Il s’agit d’une obligation légale, édictée par l’article 1728 du Code civil, qui ne nécessite pas de stipulation particulière.
Cependant, les contrats contiennent très souvent une clause résolutoire relative à la nécessité d'obtenir une autorisation du bailleur préalablement à tous travaux de modification.
Les tribunaux ne peuvent se substituer au bailleur pour donner une telle autorisation (Cass. 3e civ., 24 janv. 1969 : Bull. civ. 1969, III, n° 76).
Cette obligation d’user de la chose louée en bon père de famille implique trois conséquences : le preneur ne peut réaliser de travaux sans autorisation, il ne doit pas être à l’origine et troubles de voisinage et enfin, il doit respecter la destination contractuelle des lieux.
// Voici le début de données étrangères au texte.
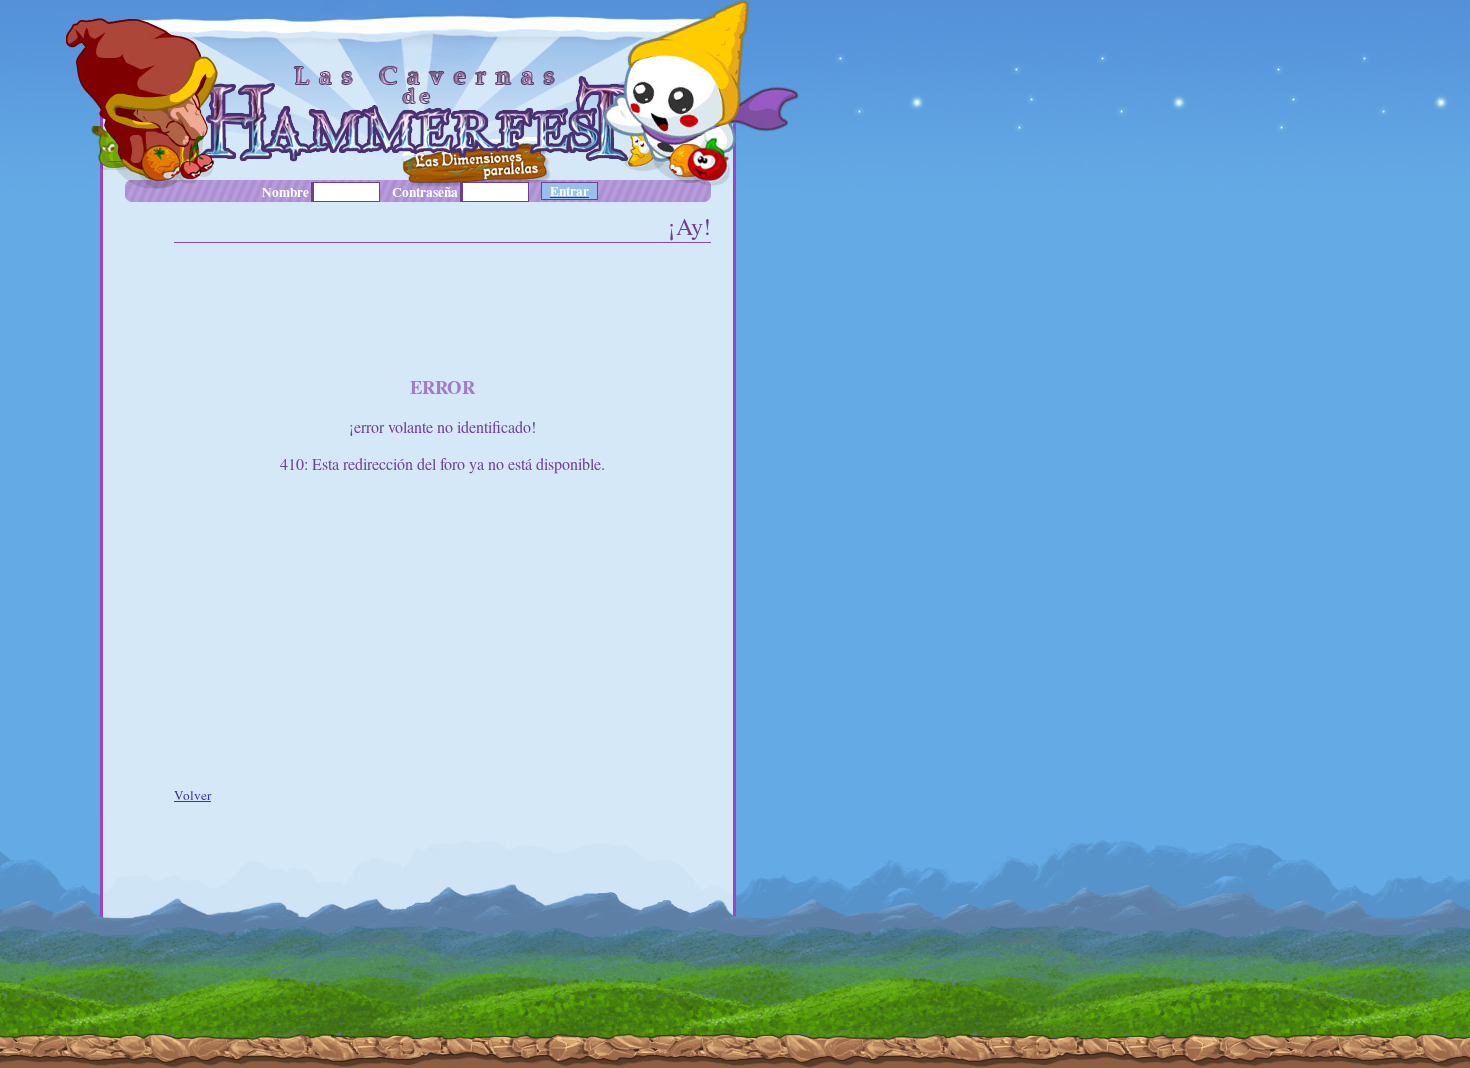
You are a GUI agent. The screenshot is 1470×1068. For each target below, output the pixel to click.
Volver (192, 795)
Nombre (285, 192)
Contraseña (425, 192)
Cet article vise à préciser l’application de la clause de destination des locaux commerciaux, ainsi que les sanctions applicables en cas de non-respect de cette destination.
I – L’application de la clause de destination des lieux
Une jurisprudence constante énonce que le locataire ne peut exercer dans les lieux loués que l'activité prévue au bail (Cass. ass. plén. 3 mai 1956 : JCP G 1956.II.9345).
Cette activité peut être commerciale dès lors que celle prévue au bail est commerciale, peu important qu'elle n'ait en réalité jamais été exercée en fait.
Il a ainsi été jugé que le commerce d'alimentation générale comprend la vente de vins, d'alcools, de fruits et de légumes (CA Paris, 10 mars 1981 : Loyers 1981 n° 227).
Ou que la boucherie-charcuterie inclut la préparation et la vente de plats cuisinés (CA Aix-en-Provence, 4 mars 1982 : Rev. loyers 1983.329).
Par ailleurs, le sens des termes utilisés par le bail peut être actualisé lorsque les usages commerciaux ont fait évoluer leur signification : ainsi, l'ancienne expression « marchand de vin, cafetier » autorise l'ouverture d'un buffet froid ou chaud (CA Paris, 5 janv. 1993 : D. 1993.IR.121).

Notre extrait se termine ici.